O ano de 2019 fechou década mais quente já registrada. Foram cinco meses consecutivos de recordes de temperatura batidos no mundo desde e a tendência é piorar. A próxima Conferência do Clima da ONU (COP-26) será realizada em Glasgow, na Escócia, com a missão primordial de ratificar todas as metas do tratado climático, combinadas genericamente em 2015. O problema é que só isso não basta: é quase um consenso de que se as metas não forem revistas, o aquecimento médio do planeta ultrapassará os 3°C – o Acordo de Paris tinha como objetivo ideal 1,5°C. “Em qualquer dia, entre 10 mil e 30 mil incêndios florestais acontecem em algum lugar do planeta. Temos apenas uma única escolha racional: escolher sobreviver. Temos a responsabilidade de deixar um planeta habitável para as gerações futuras”, diz Inger Andersen, diretora executiva do Programa das Nações Unidas para o Meio Ambiente, o Pnuma. A nova presidente da Comissão Europeia, Ursula von der Leyen, decretou que a proteção do clima seria uma de suas prioridades. Ela já deu um passo importante: a União Europeia assumiu o compromisso de se tornar neutra em carbono até 2050. Para tanto, é preciso elevar a meta de redução de emissões até 2030, de 40% para pelo menos 50%.
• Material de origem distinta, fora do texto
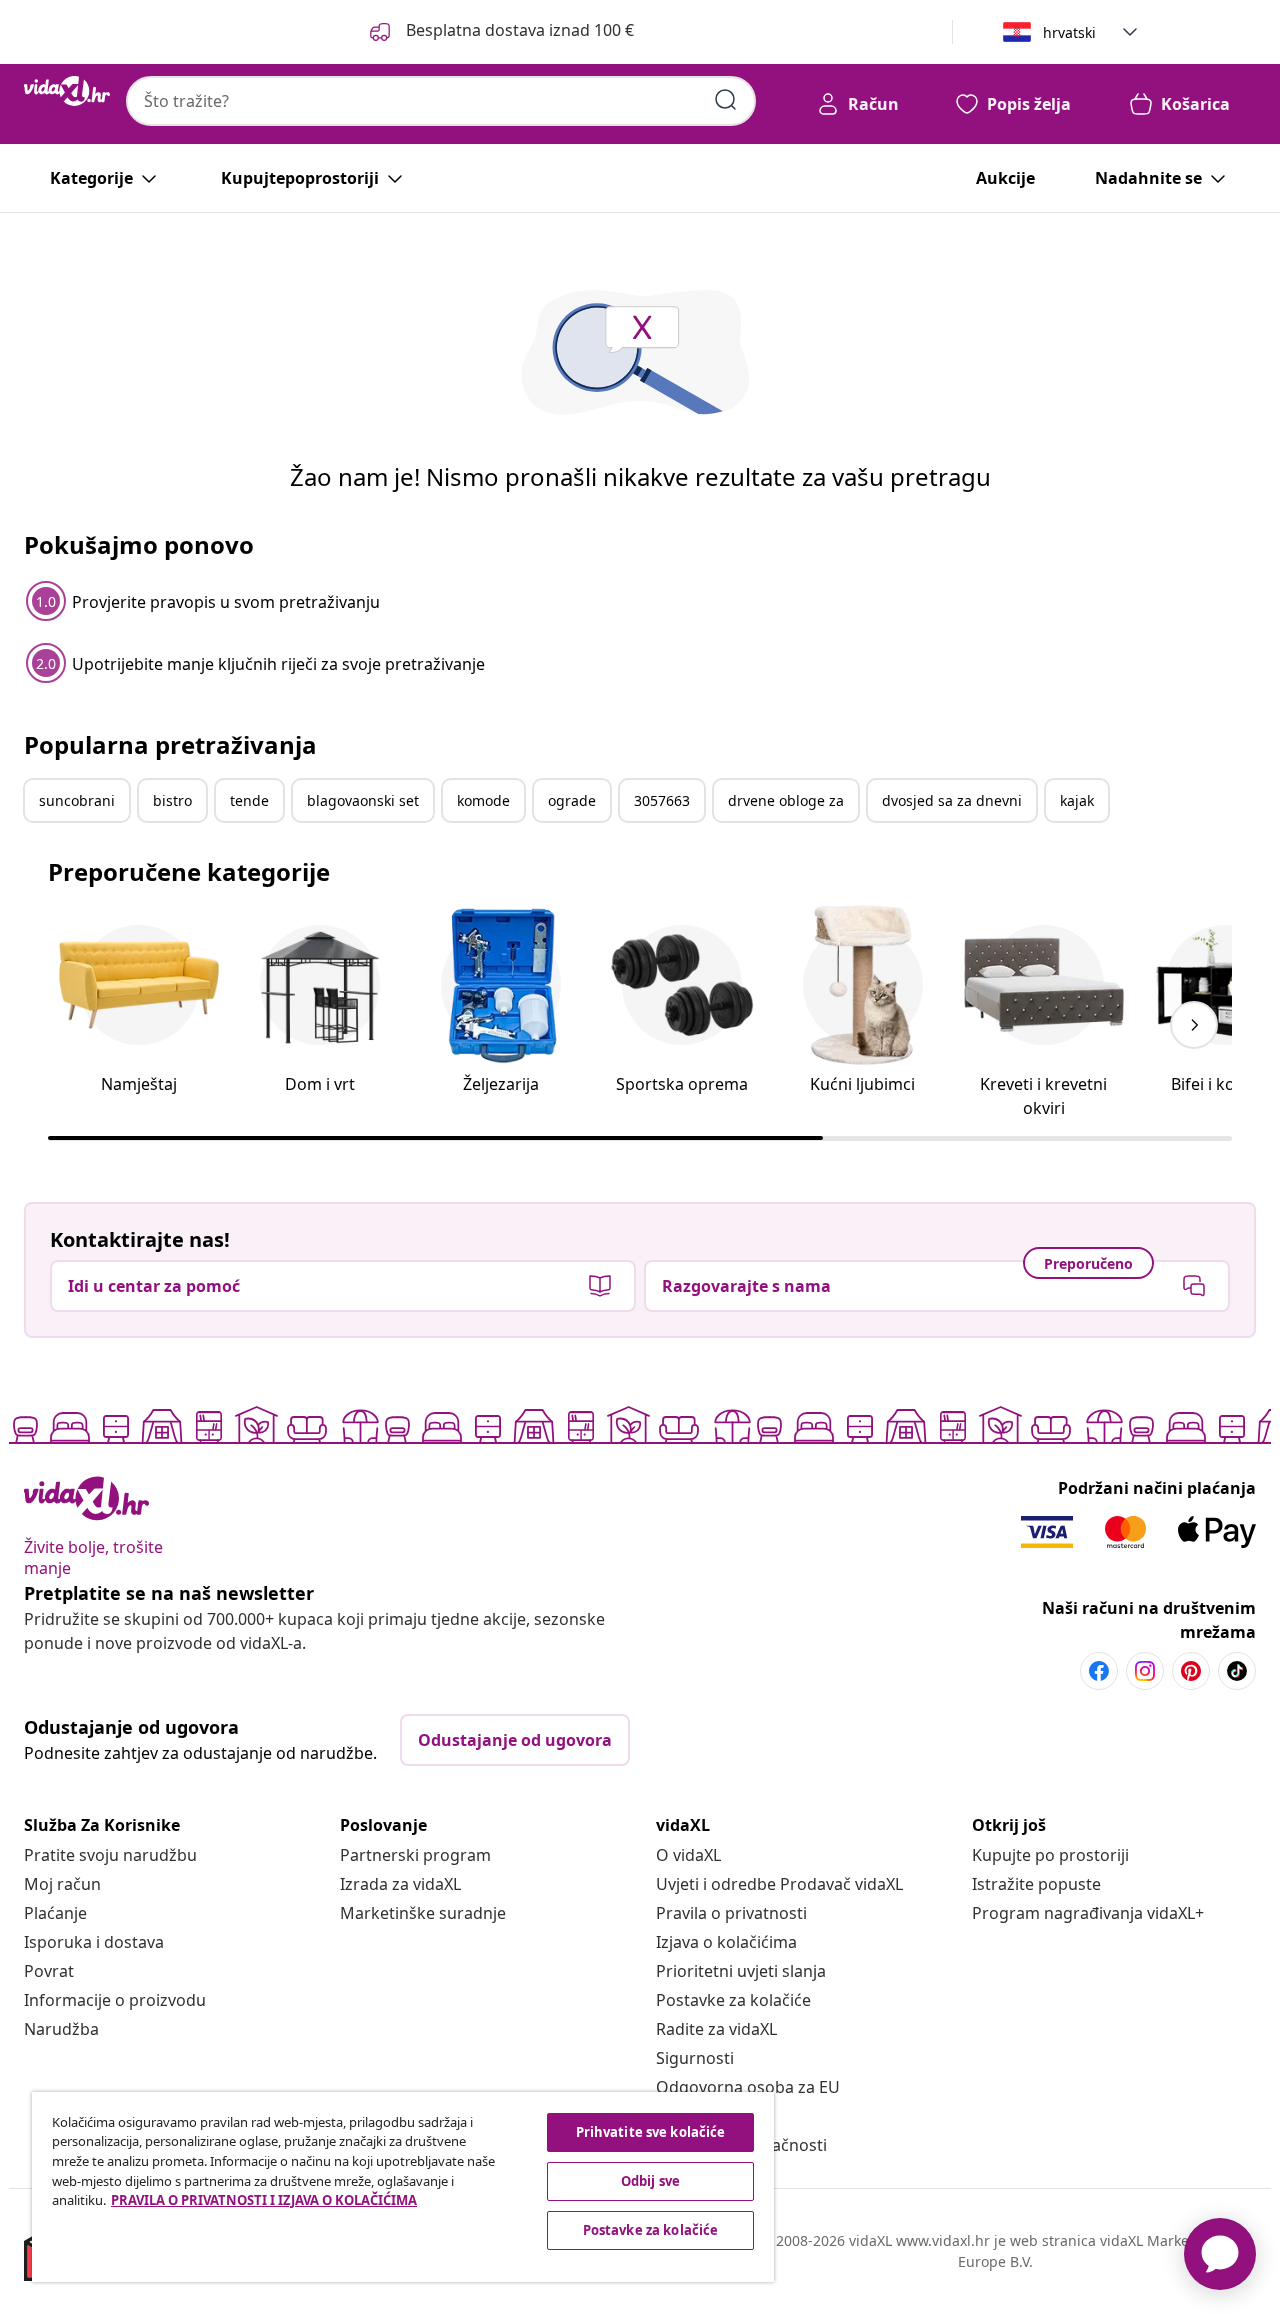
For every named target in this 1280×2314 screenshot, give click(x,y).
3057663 (662, 800)
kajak (1077, 800)
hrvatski (1069, 32)
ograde (572, 800)
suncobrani (77, 800)
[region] (403, 2187)
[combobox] (441, 101)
A Amazônia e a Califórnia não arderam em chamas em 2019 por acaso: tanto Brasil como os Estados Unidos são governados por pessoas que não levam a sério o risco que corremos. O mesmo acontece com a Austrália, que está em chamas desde setembro. Mais de 20 pessoas e meio bilhão de animais já morreram – metade da população de coalas, espécie que já corria risco de extinção, foi dizimada – e mais de 1.200 casas e cerca de 63 mil km² de terras, o equivalente à área da Áustria, já foram destruídos pelas chamas. O país produz um terço do carvão consumido no mundo e em entrevista à tevê australiana, a despeito da tragédia, o primeiro-ministro australiano Scott Morrison disse que não se comprometeria com objetivos de redução de emissões que considera irresponsáveis. Por causa disso, a Austrália pode ser reduzida a cinzas. O que é irresponsabilidade?

Por isso, nós, brasileiros, temos um compromisso importantíssimo em outubro: as eleições municipais. Uma resolução tão importante quanto economizar água e energia ou praticar o consumo consciente, é pensar muito na hora de ir às urnas: pesquisar sobre a trajetória dos candidatos e informar-se sobre os programas de governo de seus partidos antes de escolher quem merece o seu voto de confiança. De andorinha em andorinha se faz um verão, de gota em gota se faz um tsunami ou se enche um oceano, e a cada bom exemplo se constrói um futuro melhor.